Good day, beloved readers. I am looking to share some rambling thoughts with you today. I am looking for some advice and wisdom from you and myself…
Deep breath, and here we go.
The entire meaning of the above quote is all that has been on my mind lately. An idea of risk, decisions, and potential opportunities lost. It seems I am in a purgatory of sorts. A place in between the action, change and risk and a place of comfort, stability, and normalcy.
The last thoughts before you step onto that new path that branches from your current direction. Have you ever been stuck in this strange no man’s land? Stuck between your safe normal life and a place of a great adventure?
This strange limbo seems to be the current home for my confused mind. The thoughts of change and adventure consume me but my feet are firmly planted on the ground. Such is my nature to be level-headed, to weigh my options, to advance gradually and consistently towards a known goal. I am not one for ill-planned adventures, or for risky side roads.

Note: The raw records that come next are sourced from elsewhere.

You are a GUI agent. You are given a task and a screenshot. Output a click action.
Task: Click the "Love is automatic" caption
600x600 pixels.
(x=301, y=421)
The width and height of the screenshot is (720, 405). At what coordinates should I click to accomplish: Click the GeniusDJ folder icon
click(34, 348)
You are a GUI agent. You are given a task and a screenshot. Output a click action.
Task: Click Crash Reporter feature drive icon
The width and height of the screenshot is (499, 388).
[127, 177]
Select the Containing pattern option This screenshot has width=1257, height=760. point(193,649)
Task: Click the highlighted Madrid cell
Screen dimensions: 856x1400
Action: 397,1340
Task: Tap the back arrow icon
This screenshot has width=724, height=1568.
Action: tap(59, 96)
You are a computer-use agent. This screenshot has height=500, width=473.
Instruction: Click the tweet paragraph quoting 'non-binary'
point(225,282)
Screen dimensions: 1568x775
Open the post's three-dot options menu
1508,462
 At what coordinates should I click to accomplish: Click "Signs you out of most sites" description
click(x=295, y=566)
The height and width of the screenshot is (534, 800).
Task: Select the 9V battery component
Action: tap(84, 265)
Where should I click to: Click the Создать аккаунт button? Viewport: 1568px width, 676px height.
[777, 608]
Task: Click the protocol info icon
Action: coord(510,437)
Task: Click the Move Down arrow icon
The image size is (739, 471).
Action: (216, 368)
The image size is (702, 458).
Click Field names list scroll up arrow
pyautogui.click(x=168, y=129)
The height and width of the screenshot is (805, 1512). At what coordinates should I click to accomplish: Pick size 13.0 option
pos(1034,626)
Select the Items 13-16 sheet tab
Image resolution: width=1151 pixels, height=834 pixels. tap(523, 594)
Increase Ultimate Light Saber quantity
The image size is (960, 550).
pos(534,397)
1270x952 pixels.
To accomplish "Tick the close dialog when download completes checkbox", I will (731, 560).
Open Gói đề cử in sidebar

Inside my soul screams to take the risk, to be wild and crazy and young and do the unthinkable. Shake hands with the unknown. There is an excitement that is brewing in my mind when I think of mysterious possibilities. When the thought of this foreign adventure rears its unfamiliar head.
So which to choose? Which is the better decision? Inaction and potential regret or action and potential regret in failure?
I know I am being super vague in this post, and I will share with you all soon enough the reasons for my indecision. For the time being, I am looking for a little guidance. I am searching for the outlet needed in writing to release the swirling thoughts in my head.
“Fear stifles our thinking and actions. It creates indecisiveness that results in stagnation.”
That much is true. I have always held onto a bit of fear, the smart kind in my opinion. A healthy kind that has always benefited me. In regards to jobs, finances, and life decisions, I have always worked with that healthy fear in order to gain stability.
But has that so-called healthy fear also stifled my thinking? Made my world smaller?
What if a risk is required? What if that healthy fear has kept me from a potential that is greater than I have allowed myself to know?
“I have known talented people who procrastinate indefinitely rather than risk failure.”
I remember reading an article awhile ago that consisted of interviews with people who were over the age of 90, some on their death bed. They were asked a series of questions, one of them being what was their greatest regret? The general themes of answers were centered around staying in touch with old friends, spending more time with family, not working so hard and traveling more during their youth.
The stories shared kind of haunt me. I keep their regrets in the back of my mind. I think of myself smiling at the age of 90 looking at a life full of love, excitement, and growth. Smiling at my memories. With very little regrets.
But what decisions do I need to make in order to be that happy old woman?
I don’t want to procrastinate my life away…
I guess that is the benefit of being young. There is so much time to make mistakes and learn from them. So much time to do everything and anything you desire. So much time that so many people waste it. Take it for granted and don’t use it.
“Lost opportunities cause erosion of confidence, and the downward spiral begins.”
So here I am on the cusp of change, at a point of making a huge life-altering, terrifying change. A chance for so many different opportunities and a chance to lose so many others.
Here I am pondering. Do I take the unknown path or do I bask in the safety of today?
Do I take a risk?
What would you do? Would you take the unknown path? Would you risk it all and change your life for an adventure and a new life? Or would you stay happy where you are? If happy in your current life, happy and safe and warm… What would you do?